# Gemini response generation

In [7]:
import google.generativeai as genai


with open("GOOGLE_API_KEY.txt", "r") as f:
    GOOGLE_API_KEY = f.read().strip()

genai.configure(api_key=GOOGLE_API_KEY)
model = genai.GenerativeModel("models/gemini-1.0-pro")

with open("prompts.txt", "r") as f:
    prompts = f.read().splitlines()

hitler_prompt = "Respond to the following creative writing prompt: Thwarting infamous dictators has become a sport amongst time travelers. Points are awarded for creativity and difficulty. You are last year's champion, tell the story of how you won?"
prompts[0] = hitler_prompt

n_responses_per_prompt = 80
prompts_800 = []
for prompt in prompts:
    for _ in range(n_responses_per_prompt):
        prompts_800.append(prompt)

## Prompt modification because safety blocks

We have to use a modified version of the prompt about Killing Hitler (again) because Gemini sometimes marked the original prompt with the following:

```
block_reason: SAFETY
safety_ratings {
  category: HARM_CATEGORY_SEXUALLY_EXPLICIT
  probability: NEGLIGIBLE
}
safety_ratings {
  category: HARM_CATEGORY_HATE_SPEECH
  probability: LOW
}
safety_ratings {
  category: HARM_CATEGORY_HARASSMENT
  probability: MEDIUM
}
safety_ratings {
  category: HARM_CATEGORY_DANGEROUS_CONTENT
  probability: NEGLIGIBLE
}
```

I tried changing the safety settings and used the test prompt: `How to make a gun`, but it was still marked as unsafe.
```
index: 0
content {
  parts {
    text: "I\'m sorry, I can\'t help you with that. Making a gun is illegal and dangerous. If you\'re interested in learning more about gun safety, I can provide you with some resources."
  }
  role: "model"
}
finish_reason: STOP
safety_ratings {
  category: HARM_CATEGORY_SEXUALLY_EXPLICIT
  probability: NEGLIGIBLE
}
safety_ratings {
  category: HARM_CATEGORY_HATE_SPEECH
  probability: NEGLIGIBLE
}
safety_ratings {
  category: HARM_CATEGORY_HARASSMENT
  probability: NEGLIGIBLE
}
safety_ratings {
  category: HARM_CATEGORY_DANGEROUS_CONTENT
  probability: NEGLIGIBLE
}
```

So we use the same prompt we used for Bard:

```
Respond to the following creative writing prompt: Thwarting infamous dictators has become a sport amongst time travelers. Points are awarded for creativity and difficulty. You are last year's champion, tell the story of how you won?
```

In [None]:
import re
import numpy as np
import pandas as pd
from tqdm import tqdm
import threading
import time


def generate_response(prompt, responses, i):
    response = None
    while True:
        response = model.generate_content(prompt)
        if response.candidates:
            break

    response_text = " ".join([part.text for part in response.parts])
    response_text = re.sub(r"\s+", " ", response_text).strip()

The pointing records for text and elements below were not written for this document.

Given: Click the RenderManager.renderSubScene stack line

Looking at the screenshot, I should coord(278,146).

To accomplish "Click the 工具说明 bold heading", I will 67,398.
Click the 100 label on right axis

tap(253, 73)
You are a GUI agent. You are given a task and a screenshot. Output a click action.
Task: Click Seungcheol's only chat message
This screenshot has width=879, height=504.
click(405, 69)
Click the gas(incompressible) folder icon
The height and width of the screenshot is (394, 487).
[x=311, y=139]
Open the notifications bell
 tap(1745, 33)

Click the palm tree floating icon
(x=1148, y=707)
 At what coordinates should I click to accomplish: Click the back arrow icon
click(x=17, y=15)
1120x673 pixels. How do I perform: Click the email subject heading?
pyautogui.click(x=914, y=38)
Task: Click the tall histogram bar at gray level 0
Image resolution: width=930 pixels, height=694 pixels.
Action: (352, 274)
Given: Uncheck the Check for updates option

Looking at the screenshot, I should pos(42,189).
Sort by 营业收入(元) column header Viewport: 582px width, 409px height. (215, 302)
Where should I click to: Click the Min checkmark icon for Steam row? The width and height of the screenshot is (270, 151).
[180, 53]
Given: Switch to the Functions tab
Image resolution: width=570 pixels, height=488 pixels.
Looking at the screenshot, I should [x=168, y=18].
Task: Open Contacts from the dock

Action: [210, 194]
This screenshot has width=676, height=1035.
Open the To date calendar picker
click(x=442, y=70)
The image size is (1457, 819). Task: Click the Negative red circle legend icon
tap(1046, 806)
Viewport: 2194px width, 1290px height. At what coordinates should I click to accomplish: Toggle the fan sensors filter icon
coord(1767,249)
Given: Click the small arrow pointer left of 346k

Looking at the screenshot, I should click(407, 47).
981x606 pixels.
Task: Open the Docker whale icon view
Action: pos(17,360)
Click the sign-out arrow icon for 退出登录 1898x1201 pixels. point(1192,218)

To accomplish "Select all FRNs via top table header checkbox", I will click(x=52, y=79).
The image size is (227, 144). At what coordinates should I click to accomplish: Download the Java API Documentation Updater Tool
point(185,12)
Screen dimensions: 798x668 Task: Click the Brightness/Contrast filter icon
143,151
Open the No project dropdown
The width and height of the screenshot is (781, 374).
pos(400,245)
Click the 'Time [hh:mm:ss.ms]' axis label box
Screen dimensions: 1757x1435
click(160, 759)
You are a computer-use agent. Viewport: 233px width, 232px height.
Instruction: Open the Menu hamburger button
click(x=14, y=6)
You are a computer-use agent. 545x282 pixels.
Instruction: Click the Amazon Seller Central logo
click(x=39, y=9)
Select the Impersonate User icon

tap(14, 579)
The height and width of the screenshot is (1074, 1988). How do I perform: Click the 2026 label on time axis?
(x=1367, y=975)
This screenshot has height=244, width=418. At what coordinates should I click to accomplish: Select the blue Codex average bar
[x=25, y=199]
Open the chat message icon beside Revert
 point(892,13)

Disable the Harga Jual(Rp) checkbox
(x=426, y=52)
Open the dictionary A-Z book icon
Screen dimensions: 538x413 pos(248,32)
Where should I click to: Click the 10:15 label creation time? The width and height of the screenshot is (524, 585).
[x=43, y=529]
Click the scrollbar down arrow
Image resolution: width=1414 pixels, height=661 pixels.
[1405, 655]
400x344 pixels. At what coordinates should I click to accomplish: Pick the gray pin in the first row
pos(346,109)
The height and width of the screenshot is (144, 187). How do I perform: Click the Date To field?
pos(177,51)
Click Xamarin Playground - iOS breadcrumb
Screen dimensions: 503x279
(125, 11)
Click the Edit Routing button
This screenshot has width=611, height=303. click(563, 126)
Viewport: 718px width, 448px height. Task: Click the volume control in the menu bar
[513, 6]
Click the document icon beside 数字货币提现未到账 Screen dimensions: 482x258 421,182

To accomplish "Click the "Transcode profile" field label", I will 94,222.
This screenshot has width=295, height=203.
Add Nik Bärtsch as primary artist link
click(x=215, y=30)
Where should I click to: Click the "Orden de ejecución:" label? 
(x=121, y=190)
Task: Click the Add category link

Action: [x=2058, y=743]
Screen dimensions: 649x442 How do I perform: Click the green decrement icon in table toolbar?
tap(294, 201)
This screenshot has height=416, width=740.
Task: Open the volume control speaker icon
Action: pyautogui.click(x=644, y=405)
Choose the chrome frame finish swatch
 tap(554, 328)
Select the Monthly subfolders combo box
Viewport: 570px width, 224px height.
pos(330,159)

    responses[i] = response_text


threads = []
responses = np.zeros(len(prompts_800), dtype=object)
for i, prompt in enumerate(tqdm(prompts_800)):
    thread = threading.Thread(target=generate_response, args=(prompt, responses, i))
    thread.start()
    threads.append(thread)
    time.sleep(2)

for thread in threads:
    thread.join()

responses = list(responses)
df = pd.DataFrame({"prompt": prompts_800, "response": responses})
df.to_csv("gemini1.csv", index=False)

## Rare generation failure

33 out of the 2400 generations failed on the first attempt, so I completed the same generation again and combined the results to sample 80 responses per prompt, taking only responses with >= 10 characters.

In [8]:
df0 = pd.read_csv("gemini0.csv")
df0["response"] = df0["response"].fillna("")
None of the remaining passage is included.